- **Materials provided**
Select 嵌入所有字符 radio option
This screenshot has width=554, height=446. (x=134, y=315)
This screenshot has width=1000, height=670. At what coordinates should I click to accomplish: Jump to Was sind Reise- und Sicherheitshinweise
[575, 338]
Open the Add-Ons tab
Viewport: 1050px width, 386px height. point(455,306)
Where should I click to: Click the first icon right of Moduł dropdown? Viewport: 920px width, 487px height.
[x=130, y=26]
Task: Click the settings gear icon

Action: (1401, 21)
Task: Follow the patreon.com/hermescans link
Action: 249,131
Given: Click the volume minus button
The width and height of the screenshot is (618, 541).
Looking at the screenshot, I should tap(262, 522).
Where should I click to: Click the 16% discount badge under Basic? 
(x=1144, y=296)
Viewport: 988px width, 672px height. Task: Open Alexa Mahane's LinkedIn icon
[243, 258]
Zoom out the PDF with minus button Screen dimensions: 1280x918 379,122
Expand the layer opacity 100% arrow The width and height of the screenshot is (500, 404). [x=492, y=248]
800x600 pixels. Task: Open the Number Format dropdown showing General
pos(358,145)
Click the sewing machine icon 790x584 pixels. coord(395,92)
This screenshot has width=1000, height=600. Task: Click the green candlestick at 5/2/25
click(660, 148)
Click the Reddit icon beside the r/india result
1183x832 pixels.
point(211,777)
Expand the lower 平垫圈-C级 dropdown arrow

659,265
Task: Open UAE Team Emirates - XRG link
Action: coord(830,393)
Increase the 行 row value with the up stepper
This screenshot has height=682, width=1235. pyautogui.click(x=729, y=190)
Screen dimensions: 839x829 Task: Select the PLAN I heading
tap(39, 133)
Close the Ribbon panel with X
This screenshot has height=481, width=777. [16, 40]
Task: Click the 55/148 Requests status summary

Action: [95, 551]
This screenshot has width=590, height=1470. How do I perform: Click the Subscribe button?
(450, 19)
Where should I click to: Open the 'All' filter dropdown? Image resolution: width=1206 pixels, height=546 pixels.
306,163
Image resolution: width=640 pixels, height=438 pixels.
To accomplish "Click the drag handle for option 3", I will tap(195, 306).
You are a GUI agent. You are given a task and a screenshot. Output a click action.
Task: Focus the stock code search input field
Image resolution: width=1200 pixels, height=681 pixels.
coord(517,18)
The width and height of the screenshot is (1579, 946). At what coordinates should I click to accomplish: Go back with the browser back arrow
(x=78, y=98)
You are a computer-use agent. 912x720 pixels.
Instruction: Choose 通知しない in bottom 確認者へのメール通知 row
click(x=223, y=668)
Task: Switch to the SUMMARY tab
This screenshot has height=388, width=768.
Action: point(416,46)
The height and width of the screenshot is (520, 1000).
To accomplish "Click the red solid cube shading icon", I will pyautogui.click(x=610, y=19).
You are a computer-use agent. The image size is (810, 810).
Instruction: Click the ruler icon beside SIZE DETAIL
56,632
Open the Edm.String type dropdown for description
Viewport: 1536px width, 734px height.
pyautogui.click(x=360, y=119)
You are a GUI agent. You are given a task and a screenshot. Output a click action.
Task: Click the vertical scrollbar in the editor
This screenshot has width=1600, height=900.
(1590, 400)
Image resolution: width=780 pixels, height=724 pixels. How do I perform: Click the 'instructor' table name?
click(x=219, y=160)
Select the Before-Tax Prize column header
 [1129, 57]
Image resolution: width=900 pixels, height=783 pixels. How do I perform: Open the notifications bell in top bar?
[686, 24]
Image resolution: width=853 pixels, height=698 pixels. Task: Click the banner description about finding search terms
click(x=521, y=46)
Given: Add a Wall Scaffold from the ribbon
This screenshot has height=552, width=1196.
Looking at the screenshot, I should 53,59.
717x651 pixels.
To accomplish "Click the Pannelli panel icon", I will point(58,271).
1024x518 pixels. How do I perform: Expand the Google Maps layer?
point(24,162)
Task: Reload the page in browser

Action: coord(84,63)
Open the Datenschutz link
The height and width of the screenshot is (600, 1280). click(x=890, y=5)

- **Assignment**
Above are the records; copy exactly the lines from the one with "This screenshot has width=1600, height=900." through the final line.

- **Result of the task**
This screenshot has width=1600, height=900.
(1590, 400)
Image resolution: width=780 pixels, height=724 pixels. How do I perform: Click the 'instructor' table name?
click(x=219, y=160)
Select the Before-Tax Prize column header
 [1129, 57]
Image resolution: width=900 pixels, height=783 pixels. How do I perform: Open the notifications bell in top bar?
[686, 24]
Image resolution: width=853 pixels, height=698 pixels. Task: Click the banner description about finding search terms
click(x=521, y=46)
Given: Add a Wall Scaffold from the ribbon
This screenshot has height=552, width=1196.
Looking at the screenshot, I should 53,59.
717x651 pixels.
To accomplish "Click the Pannelli panel icon", I will point(58,271).
1024x518 pixels. How do I perform: Expand the Google Maps layer?
point(24,162)
Task: Reload the page in browser

Action: coord(84,63)
Open the Datenschutz link
The height and width of the screenshot is (600, 1280). click(x=890, y=5)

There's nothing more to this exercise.